Zbigniew Kościk, dyrektor III LO w Zielonej Górze, zaznacza, że w jego liceum pierwsze klasy już liczą po 33-35 uczniów. – Dodatkowo zgłosiłem do miasta zapotrzebowanie na zwiększenie oddziałów z pięciu do sześciu. Myślę, że unikniemy tym samym zmianowości – mówi.
Kościk dodaje, że w sprawie kumulacji roczników jego zespół jest już zaprawiony w boju: trzy lata temu do szkół średnich wkroczył podwójny rocznik absolwentów trzeciej klasy gimnazjum i klasy ósmej. To również efekt PiS-owskiej reformy likwidującej gimnazja. – Z tamtą sytuacją daliśmy radę, to i teraz damy – deklaruje dyrektor. Ale przyznaje, że największy problem będzie miał z uzupełnieniem kadry. – Od 15 lat po raz pierwszy musiałem zadeklarować w gminie, że brakuje mi matematyka, fizyka, chemika, polonisty – mówi.
– Na mnie to nie robi już żadnego wrażenia. Był już podwójny rocznik. Tegorocznych ósmoklasistów mamy blisko setkę – podsumowuje Adam Perzyński, dyrektor Szkoły Podstawowej nr 27 w Gdańsku.
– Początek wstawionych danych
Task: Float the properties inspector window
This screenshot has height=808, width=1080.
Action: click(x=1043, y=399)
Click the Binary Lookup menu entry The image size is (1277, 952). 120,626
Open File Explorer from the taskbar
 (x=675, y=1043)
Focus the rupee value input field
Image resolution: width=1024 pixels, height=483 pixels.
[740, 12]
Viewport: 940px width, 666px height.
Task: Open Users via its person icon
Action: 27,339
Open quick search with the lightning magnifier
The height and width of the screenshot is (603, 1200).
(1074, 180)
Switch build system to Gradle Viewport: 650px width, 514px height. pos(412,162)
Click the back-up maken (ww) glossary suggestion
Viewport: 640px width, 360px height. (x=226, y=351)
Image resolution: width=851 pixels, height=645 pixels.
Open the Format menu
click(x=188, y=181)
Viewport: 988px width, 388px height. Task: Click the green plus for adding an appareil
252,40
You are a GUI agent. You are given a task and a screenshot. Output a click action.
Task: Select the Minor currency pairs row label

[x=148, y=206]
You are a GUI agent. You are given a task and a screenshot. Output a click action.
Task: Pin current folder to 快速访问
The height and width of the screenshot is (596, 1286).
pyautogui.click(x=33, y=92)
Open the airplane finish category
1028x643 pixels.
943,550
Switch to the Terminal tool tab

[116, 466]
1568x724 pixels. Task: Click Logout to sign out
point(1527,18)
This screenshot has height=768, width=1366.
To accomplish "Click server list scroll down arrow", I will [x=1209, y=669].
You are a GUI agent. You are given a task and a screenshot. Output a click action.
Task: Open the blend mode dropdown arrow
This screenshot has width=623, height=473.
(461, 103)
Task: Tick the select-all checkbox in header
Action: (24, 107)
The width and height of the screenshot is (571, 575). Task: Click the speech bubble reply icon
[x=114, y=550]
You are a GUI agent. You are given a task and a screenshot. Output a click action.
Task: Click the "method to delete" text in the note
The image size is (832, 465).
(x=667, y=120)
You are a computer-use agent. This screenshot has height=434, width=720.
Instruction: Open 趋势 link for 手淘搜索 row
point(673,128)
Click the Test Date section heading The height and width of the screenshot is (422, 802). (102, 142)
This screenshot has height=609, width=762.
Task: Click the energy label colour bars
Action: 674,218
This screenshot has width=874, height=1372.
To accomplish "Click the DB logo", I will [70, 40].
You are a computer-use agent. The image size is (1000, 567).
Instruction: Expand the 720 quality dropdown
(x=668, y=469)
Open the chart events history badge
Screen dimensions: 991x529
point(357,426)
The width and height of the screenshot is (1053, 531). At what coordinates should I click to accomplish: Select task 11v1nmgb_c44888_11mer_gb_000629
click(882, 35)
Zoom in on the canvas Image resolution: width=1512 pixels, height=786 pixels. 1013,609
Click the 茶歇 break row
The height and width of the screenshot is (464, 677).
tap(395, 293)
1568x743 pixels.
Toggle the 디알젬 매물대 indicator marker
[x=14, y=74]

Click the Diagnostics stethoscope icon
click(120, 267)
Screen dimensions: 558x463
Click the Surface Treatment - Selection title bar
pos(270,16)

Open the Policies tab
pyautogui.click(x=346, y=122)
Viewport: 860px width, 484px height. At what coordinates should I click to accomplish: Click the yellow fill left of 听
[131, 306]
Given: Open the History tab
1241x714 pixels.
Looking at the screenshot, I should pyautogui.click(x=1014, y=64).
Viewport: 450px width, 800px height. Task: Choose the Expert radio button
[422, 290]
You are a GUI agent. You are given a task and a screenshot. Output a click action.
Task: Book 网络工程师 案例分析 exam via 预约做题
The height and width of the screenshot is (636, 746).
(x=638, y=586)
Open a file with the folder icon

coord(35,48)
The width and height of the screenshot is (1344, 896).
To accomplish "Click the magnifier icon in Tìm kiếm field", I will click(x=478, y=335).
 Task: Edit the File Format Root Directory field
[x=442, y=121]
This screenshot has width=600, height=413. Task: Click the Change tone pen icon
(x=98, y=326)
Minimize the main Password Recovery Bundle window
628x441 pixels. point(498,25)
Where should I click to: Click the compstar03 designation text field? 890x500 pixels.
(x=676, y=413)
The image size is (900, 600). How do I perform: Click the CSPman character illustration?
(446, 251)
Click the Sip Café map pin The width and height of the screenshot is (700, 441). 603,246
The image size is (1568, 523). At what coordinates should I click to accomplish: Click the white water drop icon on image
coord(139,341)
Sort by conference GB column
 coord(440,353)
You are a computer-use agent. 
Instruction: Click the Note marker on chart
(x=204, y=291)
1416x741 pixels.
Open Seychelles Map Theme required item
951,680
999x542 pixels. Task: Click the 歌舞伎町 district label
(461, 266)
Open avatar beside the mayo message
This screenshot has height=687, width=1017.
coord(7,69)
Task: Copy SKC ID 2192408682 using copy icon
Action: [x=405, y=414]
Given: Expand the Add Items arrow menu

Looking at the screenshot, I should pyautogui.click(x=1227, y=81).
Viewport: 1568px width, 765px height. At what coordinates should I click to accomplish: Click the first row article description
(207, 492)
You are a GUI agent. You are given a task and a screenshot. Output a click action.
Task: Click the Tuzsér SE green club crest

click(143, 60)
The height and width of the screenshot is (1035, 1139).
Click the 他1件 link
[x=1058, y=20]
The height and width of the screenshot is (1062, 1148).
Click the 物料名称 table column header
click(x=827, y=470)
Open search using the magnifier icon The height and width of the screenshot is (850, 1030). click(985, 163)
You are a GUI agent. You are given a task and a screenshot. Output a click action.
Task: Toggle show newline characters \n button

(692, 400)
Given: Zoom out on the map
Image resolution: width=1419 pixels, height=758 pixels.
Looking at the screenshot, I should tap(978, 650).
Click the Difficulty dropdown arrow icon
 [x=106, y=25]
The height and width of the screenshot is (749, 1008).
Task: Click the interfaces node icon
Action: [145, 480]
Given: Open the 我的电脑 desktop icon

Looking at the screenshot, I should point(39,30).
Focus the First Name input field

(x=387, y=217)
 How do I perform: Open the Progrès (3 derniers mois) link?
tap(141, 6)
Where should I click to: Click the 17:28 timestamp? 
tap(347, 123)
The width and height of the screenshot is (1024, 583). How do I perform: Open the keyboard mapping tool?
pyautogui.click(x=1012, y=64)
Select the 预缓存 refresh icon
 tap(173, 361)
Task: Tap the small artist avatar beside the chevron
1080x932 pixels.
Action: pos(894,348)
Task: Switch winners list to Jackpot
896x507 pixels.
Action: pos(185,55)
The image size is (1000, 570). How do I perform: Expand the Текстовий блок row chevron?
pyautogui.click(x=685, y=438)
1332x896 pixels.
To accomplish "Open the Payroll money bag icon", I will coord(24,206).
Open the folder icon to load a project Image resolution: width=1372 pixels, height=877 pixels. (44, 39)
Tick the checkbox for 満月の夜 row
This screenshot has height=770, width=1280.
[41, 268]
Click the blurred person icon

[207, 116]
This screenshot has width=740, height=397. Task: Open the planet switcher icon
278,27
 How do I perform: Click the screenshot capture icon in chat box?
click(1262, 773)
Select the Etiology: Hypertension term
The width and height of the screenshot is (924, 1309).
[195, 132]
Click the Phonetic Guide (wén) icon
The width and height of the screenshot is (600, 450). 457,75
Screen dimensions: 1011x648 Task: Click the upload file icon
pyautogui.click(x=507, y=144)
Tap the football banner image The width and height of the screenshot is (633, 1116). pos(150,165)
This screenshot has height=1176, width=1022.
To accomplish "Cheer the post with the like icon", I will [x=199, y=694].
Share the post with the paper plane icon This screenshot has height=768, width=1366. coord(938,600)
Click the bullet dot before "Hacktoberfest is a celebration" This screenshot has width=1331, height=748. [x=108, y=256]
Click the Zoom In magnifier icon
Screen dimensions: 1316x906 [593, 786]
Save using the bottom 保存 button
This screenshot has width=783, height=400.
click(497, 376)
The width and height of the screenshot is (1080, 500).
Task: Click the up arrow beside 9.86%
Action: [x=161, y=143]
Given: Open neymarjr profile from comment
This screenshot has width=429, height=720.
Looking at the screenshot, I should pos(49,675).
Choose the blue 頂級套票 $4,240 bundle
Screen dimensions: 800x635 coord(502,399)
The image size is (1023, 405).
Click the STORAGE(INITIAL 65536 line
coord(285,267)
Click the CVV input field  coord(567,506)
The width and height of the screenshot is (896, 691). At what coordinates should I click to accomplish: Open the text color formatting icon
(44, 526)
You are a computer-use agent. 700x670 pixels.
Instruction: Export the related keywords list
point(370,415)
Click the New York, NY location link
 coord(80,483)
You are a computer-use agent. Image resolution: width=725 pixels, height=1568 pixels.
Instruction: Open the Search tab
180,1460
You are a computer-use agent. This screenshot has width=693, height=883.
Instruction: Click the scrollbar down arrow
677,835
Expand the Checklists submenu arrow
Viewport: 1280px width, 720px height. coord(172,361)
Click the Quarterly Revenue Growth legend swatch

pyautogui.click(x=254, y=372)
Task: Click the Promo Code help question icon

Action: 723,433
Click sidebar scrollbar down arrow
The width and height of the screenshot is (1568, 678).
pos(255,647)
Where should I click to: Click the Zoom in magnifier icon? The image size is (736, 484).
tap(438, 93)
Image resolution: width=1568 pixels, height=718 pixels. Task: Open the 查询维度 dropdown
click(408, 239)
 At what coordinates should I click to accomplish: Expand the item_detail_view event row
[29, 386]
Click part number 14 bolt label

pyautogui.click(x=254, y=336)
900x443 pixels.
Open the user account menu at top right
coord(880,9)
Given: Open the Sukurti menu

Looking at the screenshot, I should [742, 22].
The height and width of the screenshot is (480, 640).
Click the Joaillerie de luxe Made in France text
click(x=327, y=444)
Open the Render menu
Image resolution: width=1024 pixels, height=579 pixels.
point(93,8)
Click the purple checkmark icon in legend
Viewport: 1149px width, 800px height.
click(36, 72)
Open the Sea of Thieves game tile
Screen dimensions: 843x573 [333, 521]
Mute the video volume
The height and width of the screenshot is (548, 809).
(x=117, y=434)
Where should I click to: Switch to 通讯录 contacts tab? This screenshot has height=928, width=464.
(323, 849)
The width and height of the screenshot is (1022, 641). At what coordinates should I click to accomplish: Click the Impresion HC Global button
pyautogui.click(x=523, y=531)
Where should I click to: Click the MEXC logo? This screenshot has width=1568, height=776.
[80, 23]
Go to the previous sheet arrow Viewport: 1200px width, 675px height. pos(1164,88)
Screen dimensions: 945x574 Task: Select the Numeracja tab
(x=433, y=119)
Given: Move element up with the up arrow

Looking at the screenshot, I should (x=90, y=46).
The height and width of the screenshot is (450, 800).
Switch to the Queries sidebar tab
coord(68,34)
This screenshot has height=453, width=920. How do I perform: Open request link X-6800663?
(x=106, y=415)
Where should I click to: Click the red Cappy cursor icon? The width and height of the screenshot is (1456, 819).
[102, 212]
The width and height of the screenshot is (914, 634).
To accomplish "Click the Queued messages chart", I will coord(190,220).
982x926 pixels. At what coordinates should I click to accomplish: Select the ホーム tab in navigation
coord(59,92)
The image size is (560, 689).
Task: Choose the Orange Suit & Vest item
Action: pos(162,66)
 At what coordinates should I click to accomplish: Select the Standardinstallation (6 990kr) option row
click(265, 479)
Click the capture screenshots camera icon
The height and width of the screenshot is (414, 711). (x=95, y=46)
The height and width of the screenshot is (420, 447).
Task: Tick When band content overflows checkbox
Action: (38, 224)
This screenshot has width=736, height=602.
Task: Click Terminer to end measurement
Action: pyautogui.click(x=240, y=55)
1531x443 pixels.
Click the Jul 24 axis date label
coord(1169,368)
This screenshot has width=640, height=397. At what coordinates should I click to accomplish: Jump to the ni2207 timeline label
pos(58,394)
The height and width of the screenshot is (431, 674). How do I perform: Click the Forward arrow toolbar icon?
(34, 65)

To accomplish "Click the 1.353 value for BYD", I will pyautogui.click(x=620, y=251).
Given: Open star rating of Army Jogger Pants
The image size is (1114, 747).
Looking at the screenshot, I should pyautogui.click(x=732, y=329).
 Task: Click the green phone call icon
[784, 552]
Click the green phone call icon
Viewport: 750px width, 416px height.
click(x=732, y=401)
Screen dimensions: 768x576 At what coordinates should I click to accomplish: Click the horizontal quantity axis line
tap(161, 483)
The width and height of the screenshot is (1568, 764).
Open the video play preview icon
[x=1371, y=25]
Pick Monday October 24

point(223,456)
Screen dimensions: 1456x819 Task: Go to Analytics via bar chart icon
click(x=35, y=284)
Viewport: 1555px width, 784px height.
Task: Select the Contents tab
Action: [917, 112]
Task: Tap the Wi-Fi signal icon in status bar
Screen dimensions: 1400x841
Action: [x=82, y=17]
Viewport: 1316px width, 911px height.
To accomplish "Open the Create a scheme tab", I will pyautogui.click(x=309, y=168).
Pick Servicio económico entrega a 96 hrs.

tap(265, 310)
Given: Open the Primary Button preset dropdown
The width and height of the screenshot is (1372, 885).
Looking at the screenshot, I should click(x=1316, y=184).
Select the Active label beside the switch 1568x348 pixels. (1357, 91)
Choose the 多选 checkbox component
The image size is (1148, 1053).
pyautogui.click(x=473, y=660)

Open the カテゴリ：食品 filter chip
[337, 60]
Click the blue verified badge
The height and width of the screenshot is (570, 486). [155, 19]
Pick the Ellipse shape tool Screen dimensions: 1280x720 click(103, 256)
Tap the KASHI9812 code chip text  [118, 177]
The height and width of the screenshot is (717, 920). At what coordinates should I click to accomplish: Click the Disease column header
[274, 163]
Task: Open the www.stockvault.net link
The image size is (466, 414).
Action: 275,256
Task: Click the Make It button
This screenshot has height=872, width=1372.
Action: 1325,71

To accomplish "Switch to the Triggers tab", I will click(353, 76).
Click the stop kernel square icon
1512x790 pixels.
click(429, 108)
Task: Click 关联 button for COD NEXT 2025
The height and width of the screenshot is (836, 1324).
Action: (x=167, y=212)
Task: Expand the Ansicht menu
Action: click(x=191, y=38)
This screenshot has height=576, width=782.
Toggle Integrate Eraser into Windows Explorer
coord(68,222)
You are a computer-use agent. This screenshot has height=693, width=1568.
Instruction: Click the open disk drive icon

By poradzić sobie w trudniejszych warunkach, ósmoklasiści opracowują swoje strategie na rekrutację. Mateusz Fiedorczuk, ósmoklasista z Wólki pod Białymstokiem, decyduje się na zdawanie nie do jednej szkoły, jak pierwotnie zamierzał, ale do trzech. – Jest stresik, więcej osób zdaje, są mniejsze szanse. Wybiorę więc jeszcze szkołę rolniczą i Technikum Budowlano-Geodezyjne w Białymstoku. Będą tam zdawać ludzie nie tylko z miasta, ale też z okolicznych gmin, jak moja – mówi.